Its happened. You have fallen in love with snuff bottles. You have seen a few in junk/antiques stores and you plunge right in and buy. But what have you bought ? Most likely, and I say this out of experience of weeding out collections, you have bought an 18th/19th Century example that is damaged and or bad (they made many bottles in the 19thCentury) or you have bought a bottle that may look good but it is NEW….. either late last century or even NEWER. There is nothing wrong with buying those bottles if that’s what you want to do but I would like to educate you in how to buy a good and old snuff bottle.
Look at as many old bottles as possible : visit museums and get to know a reputable dealer from the ICSBS, go to Auctions where you know that it is an old collection being sold and get your eyes in tune. Look out for the Provenance – did it come from an old collection ?
And look out for the following:
- In this category I include jade, quartz, agate and semi-precious stones. This group have survived the centuries because they are hard and not easy to damage. With a stone bottle you need to look at a few things:
- Is it well hollowed ? The amount of snuff that you can put in a bottle is important and so the better bottles are carved out from the inside to hold snuff the better the bottle. I use here two examples to show the hollowing.
- Are the markings attractive ? Stone bottles can have natural markings which an observant viewer can see as patterns. This is always a fun exercise, a bit like looking up at the clouds to see what image you might see. If the carver has used the markings to depict a scene it shows an artistic interpretation of the markings which can be amazing.

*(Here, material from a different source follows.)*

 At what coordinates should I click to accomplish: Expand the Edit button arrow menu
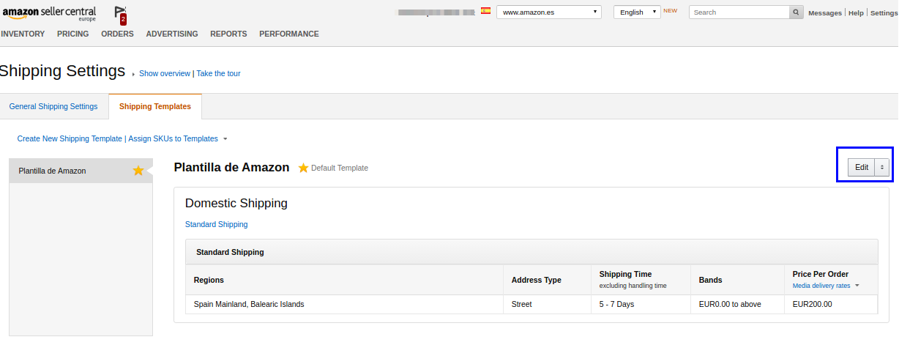[x=882, y=167]
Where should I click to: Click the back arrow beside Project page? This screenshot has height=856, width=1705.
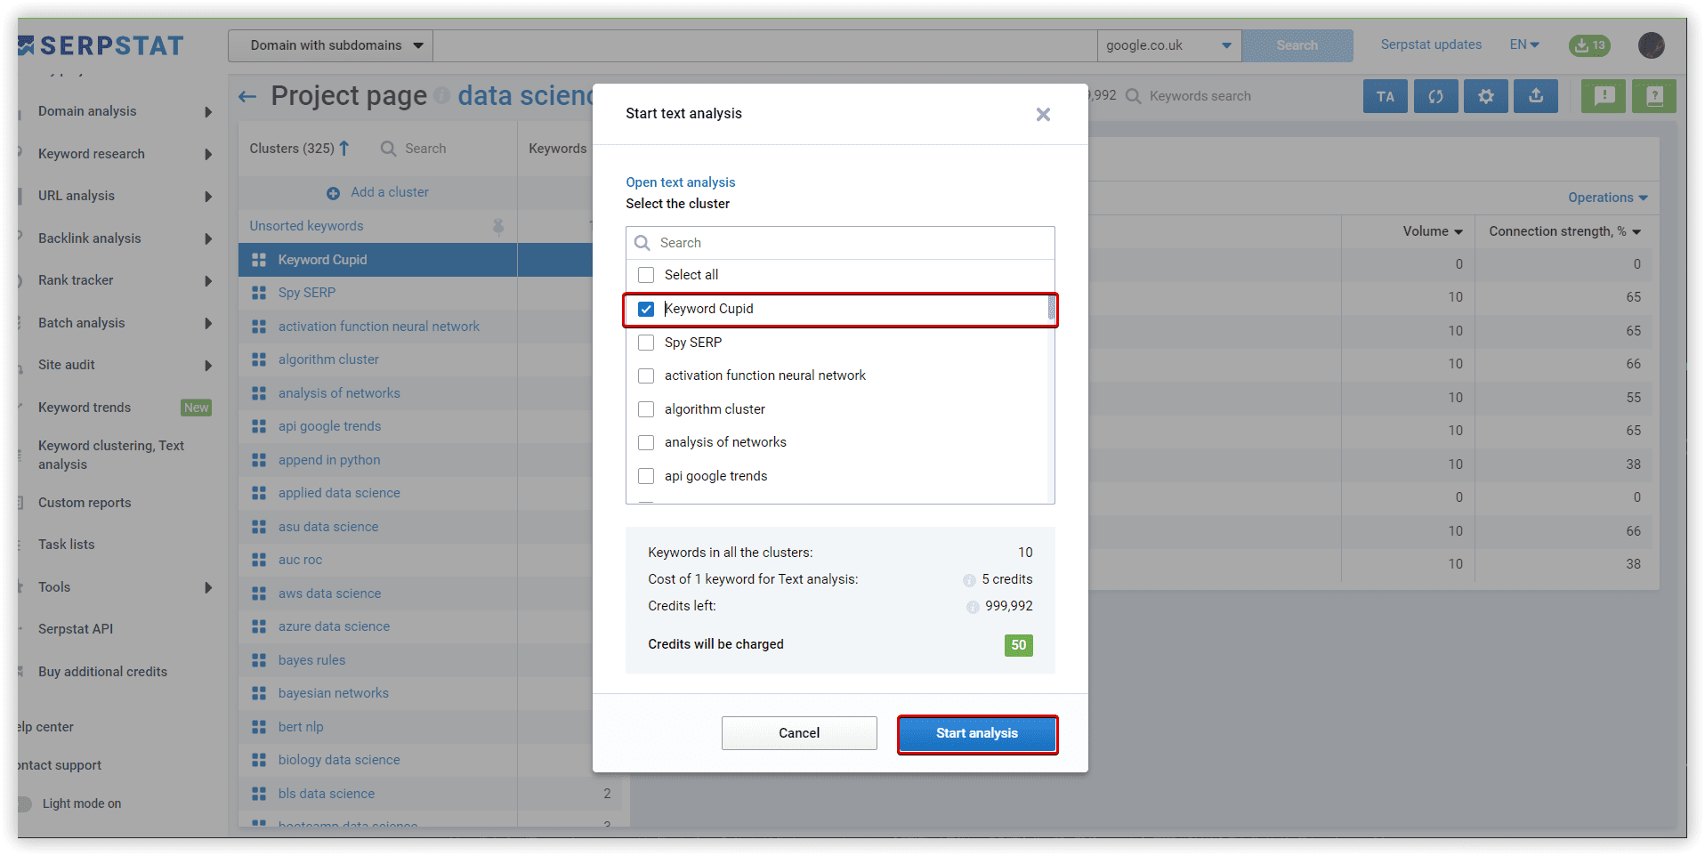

- Exterior carving Stone bottles can be left plain to show the beauty of the material or they can be carved. A well carved bottle is smooth finish behind the image, and then with rounded corners on the actual bottle design. Remember bottles are made to be held so you do not want to feel any sharp edges.
- As with stone bottles there are 18th and 19th Century examples which are lovely and those which are heavy crude or damaged. Check for damage as glass chips easily and such bottles should be avoided. Check the carving quality- on an overlay is the background smooth, is the carving rounded.
- Glass is perhaps the most difficult category to tell old from new. Nowadays, and since the 1970’s bottles have been made both as a tribute to and as an attempt to fake older glass bottles. It is tricky out there but these may be helpful hints.
- Get to know the 18th and 19th Century Chinese glass palette. If a colour is too bright or vibrant it is most likely modern.
- If the design is over complicated it is most likely modern. Bottles carved with wave design on the background seems to be a new technique and this type is to be avoided.
- Mostly the newer bottles are heavy. Although not necessarily, as some old bottles are weighted to imitate stones.
- Many porcelain bottles were made during the 19th Century when the Jingdezhen private kilns expanded production into snuff bottles. Porcelain snuff bottles were relatively easier to make than glass or hardstone or organic examples so there was a proliferation. Porcelain bottles are fragile and damage easily. Don’t bother buying a damaged bottle.
- In both enamelling and blue and white look for the finest painting- the detail- are the faces intact, are the dragon’s scales individually painted or merely cross hatched?
- Some types of porcelain bottles were made by putting porcelain into a mould to shape the bottle. It may have been that the mould was used up to eight times, so obviously the later batches were not as good as the crisper earlier batches. The carving should be as crisp and clear as possible.
- Porcelain bottles are more likely to have reign marks than other types. Check that the mark is crisp and cleanly done. Anything lopsided or overlarge is not good
I don’t wish to put you off buying bottles – but if you are unsure, ask an expert.